Task objective: Could you output, word for word, only the lines from the line with "Iniciar sesión (42, 980)" to the end of the entries, including both ends? Omit the pictures.

Records to process:
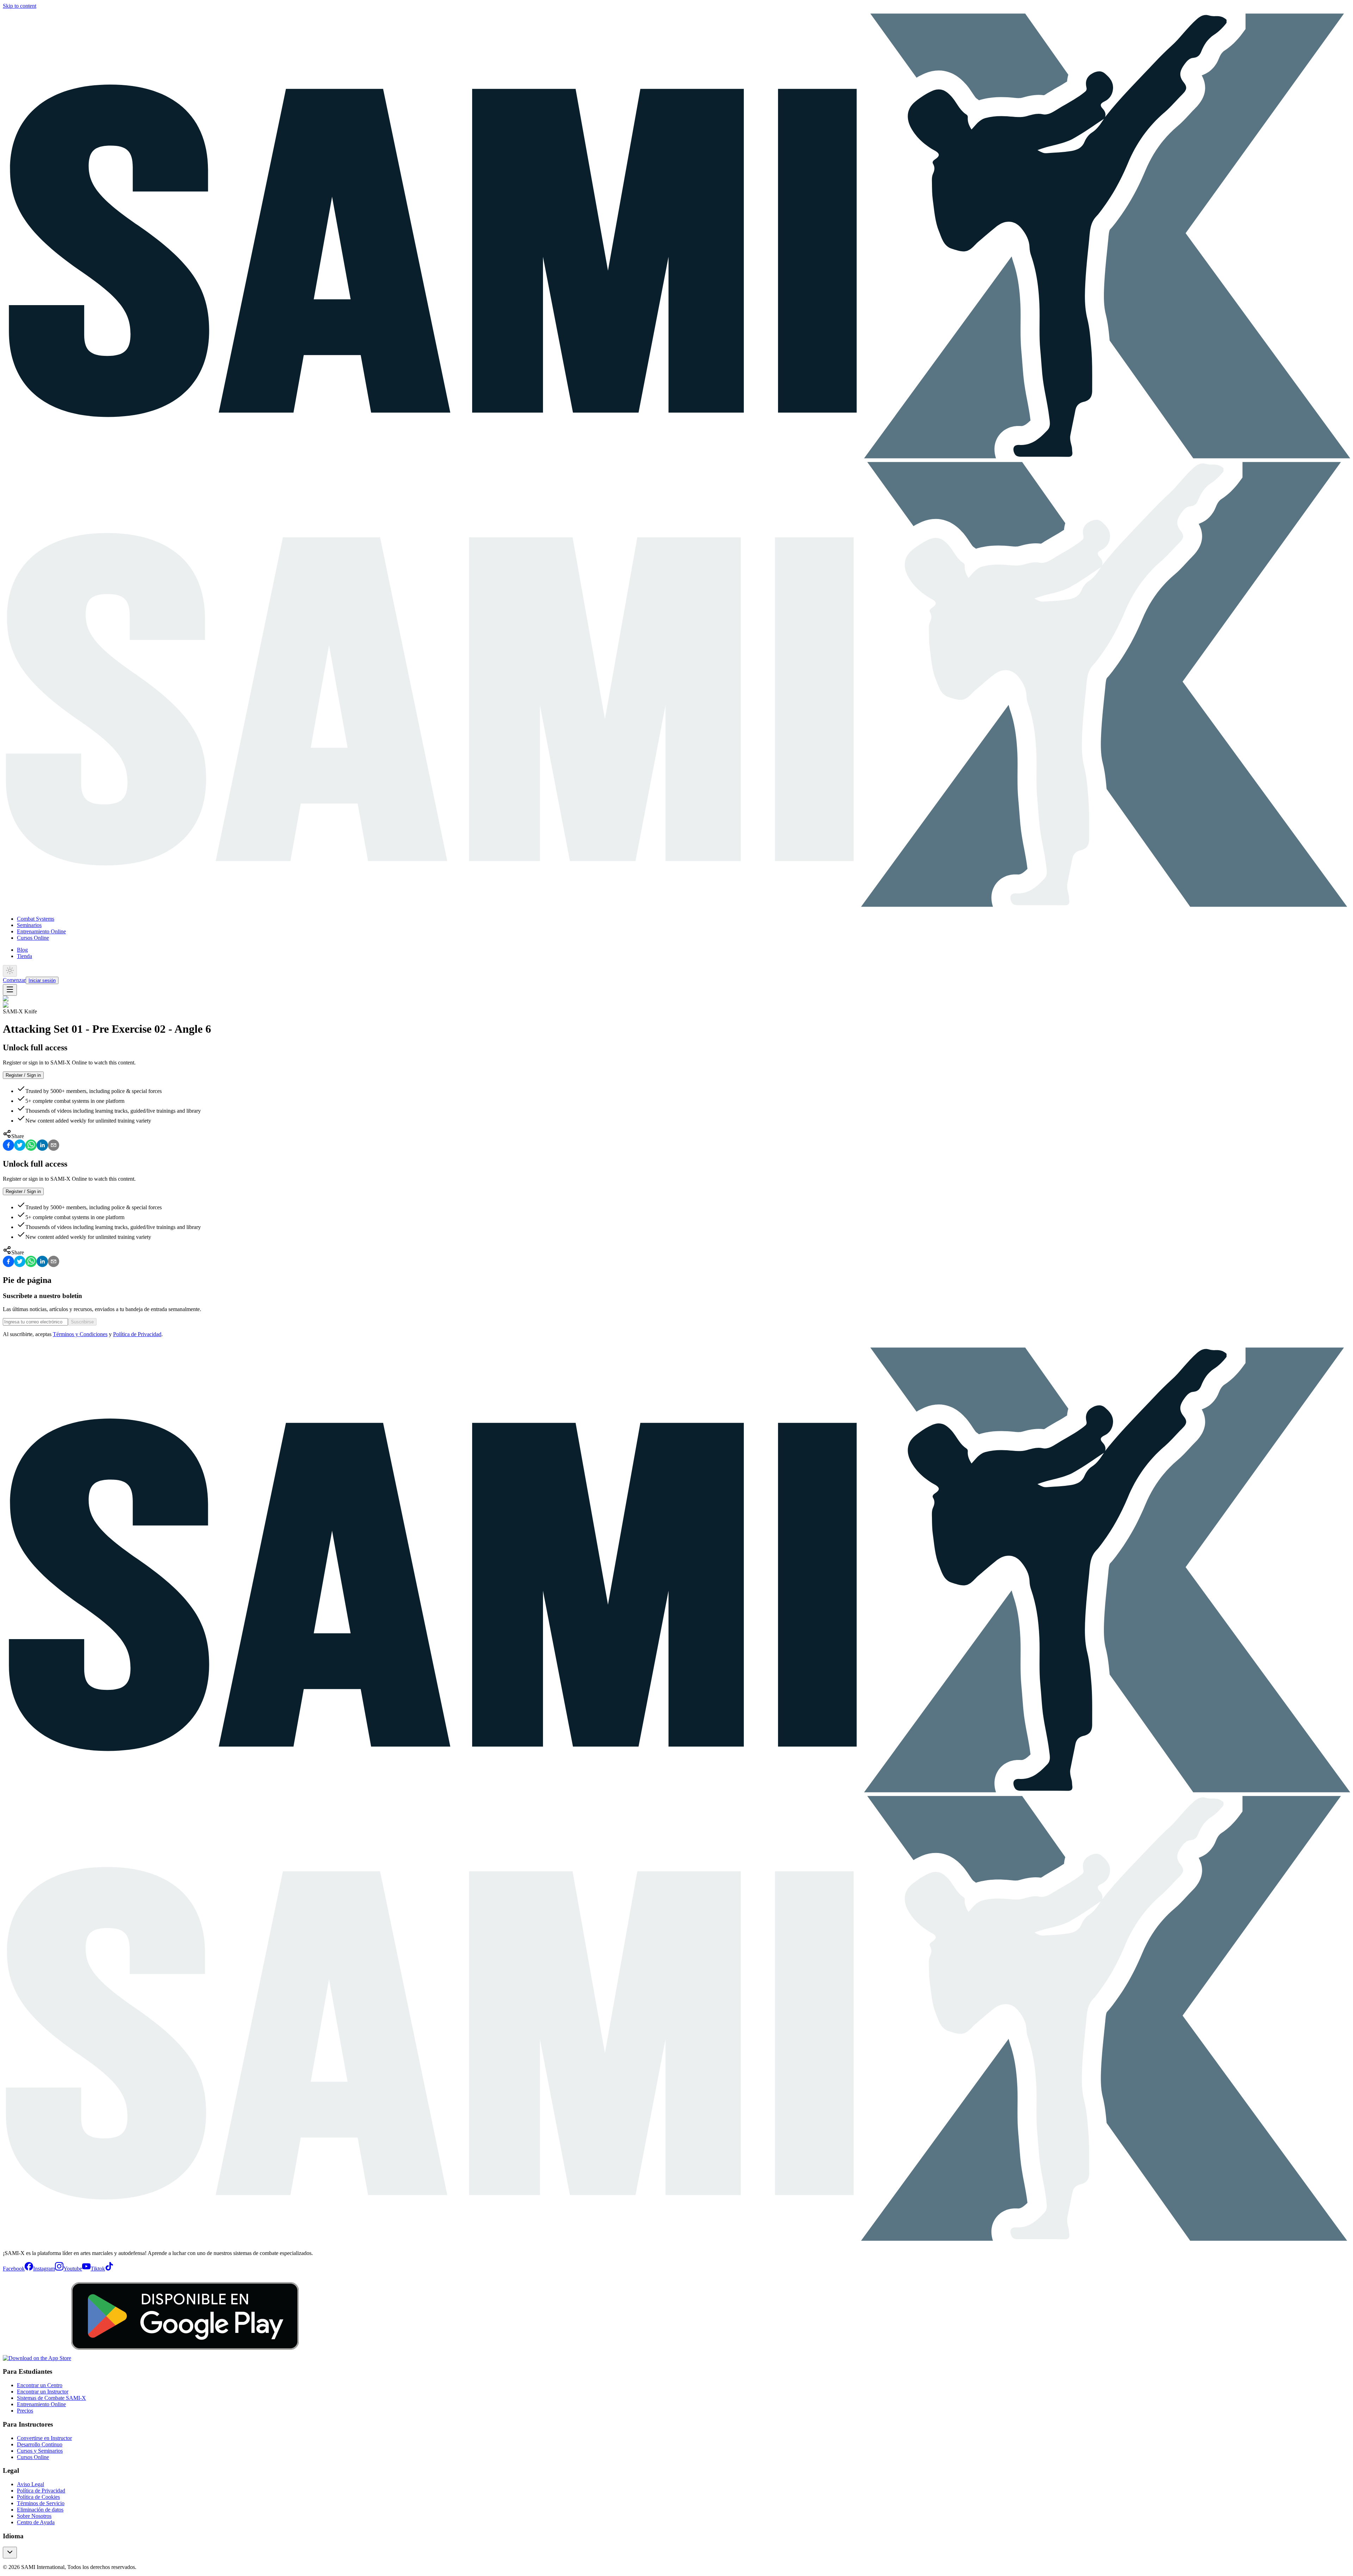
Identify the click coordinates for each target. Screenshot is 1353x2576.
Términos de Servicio (40, 2503)
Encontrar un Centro (39, 2385)
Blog (22, 950)
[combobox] (10, 2552)
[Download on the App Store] (37, 2358)
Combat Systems (35, 919)
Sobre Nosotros (34, 2516)
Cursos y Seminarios (40, 2451)
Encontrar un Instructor (42, 2392)
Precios (25, 2411)
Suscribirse (82, 1321)
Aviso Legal (30, 2484)
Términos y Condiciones (80, 1334)
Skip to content (19, 6)
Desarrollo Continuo (39, 2444)
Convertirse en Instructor (44, 2438)
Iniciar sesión (42, 980)
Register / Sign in (23, 1075)
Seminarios (29, 925)
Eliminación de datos (40, 2510)
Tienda (24, 956)
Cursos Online (33, 938)
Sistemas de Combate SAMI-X (51, 2398)
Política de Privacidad (137, 1334)
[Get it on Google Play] (185, 2358)
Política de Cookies (38, 2497)
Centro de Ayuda (36, 2522)
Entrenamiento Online (41, 931)
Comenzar (14, 980)
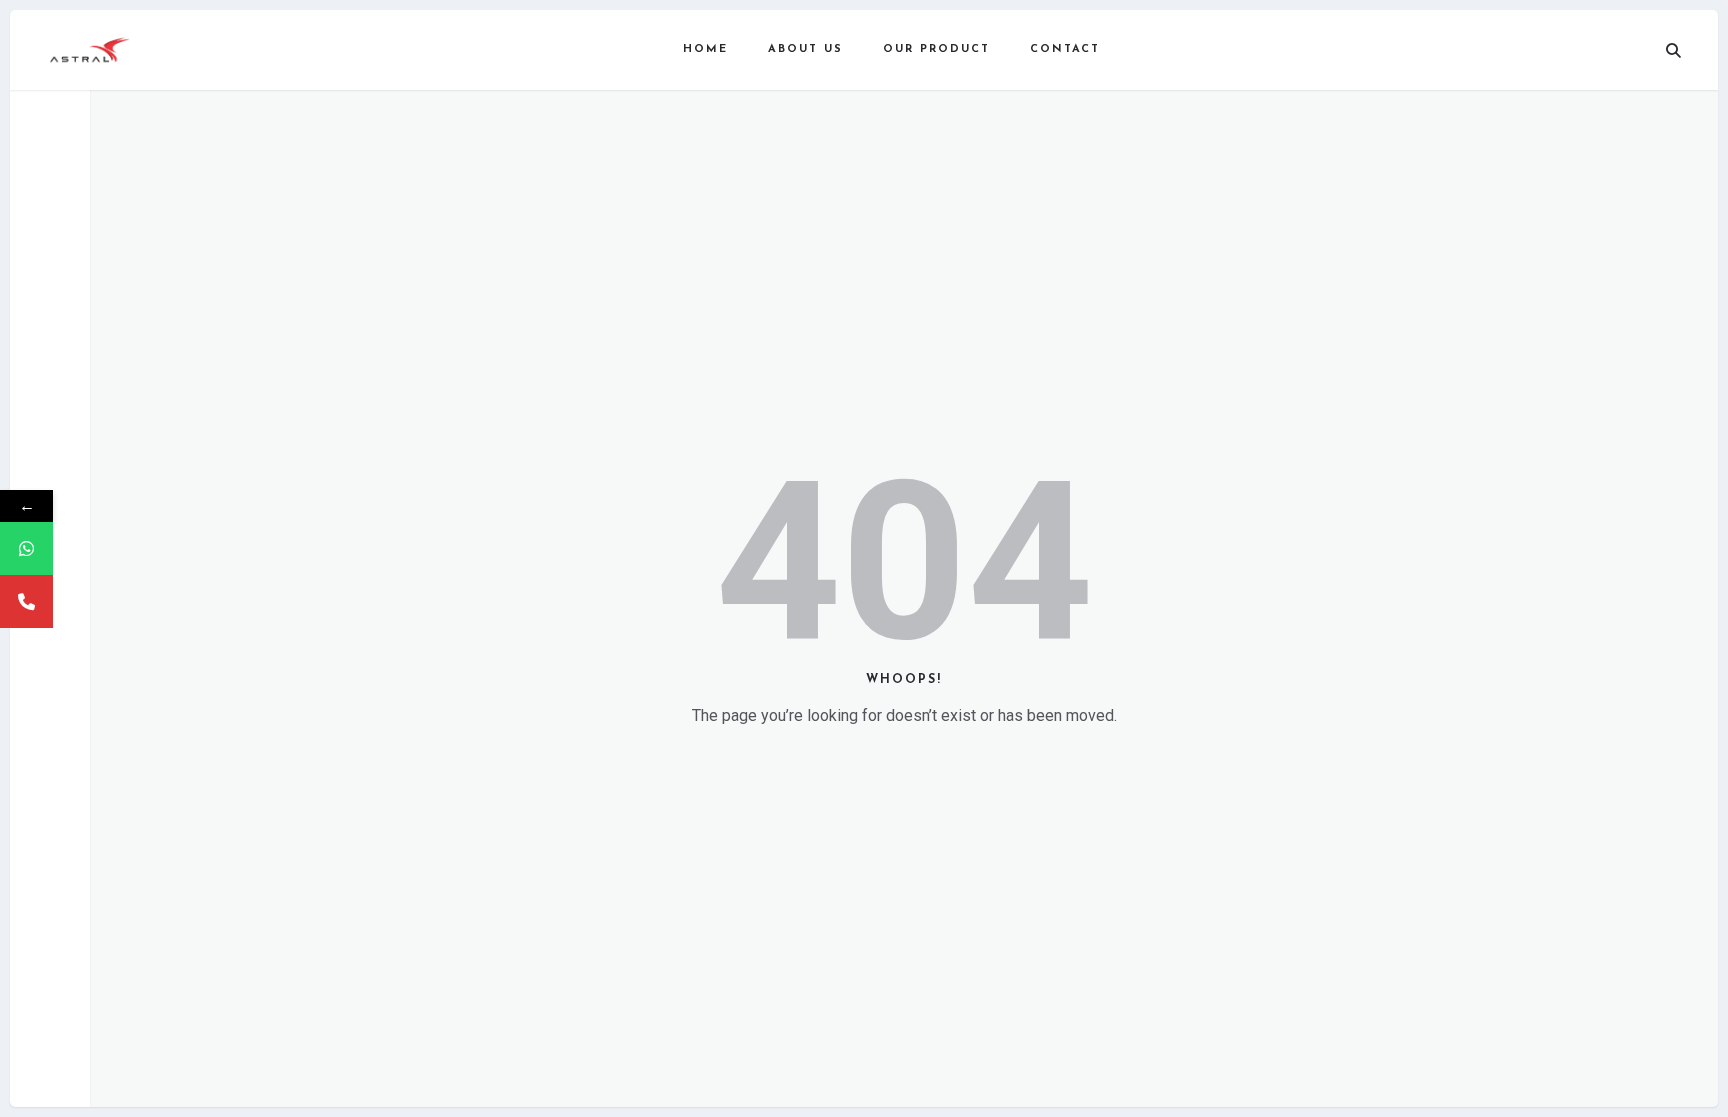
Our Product (936, 49)
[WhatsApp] (26, 548)
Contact (1065, 49)
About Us (805, 49)
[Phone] (26, 601)
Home (705, 49)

Result:
Iniciar sesión (42, 980)
Register / Sign in (23, 1075)
Seminarios (29, 925)
Eliminación de datos (40, 2510)
Tienda (24, 956)
Cursos Online (33, 938)
Sistemas de Combate SAMI-X (51, 2398)
Política de Privacidad (137, 1334)
[Get it on Google Play] (185, 2358)
Política de Cookies (38, 2497)
Centro de Ayuda (36, 2522)
Entrenamiento Online (41, 931)
Comenzar (14, 980)
Our Product (936, 49)
[WhatsApp] (26, 548)
Contact (1065, 49)
About Us (805, 49)
[Phone] (26, 601)
Home (705, 49)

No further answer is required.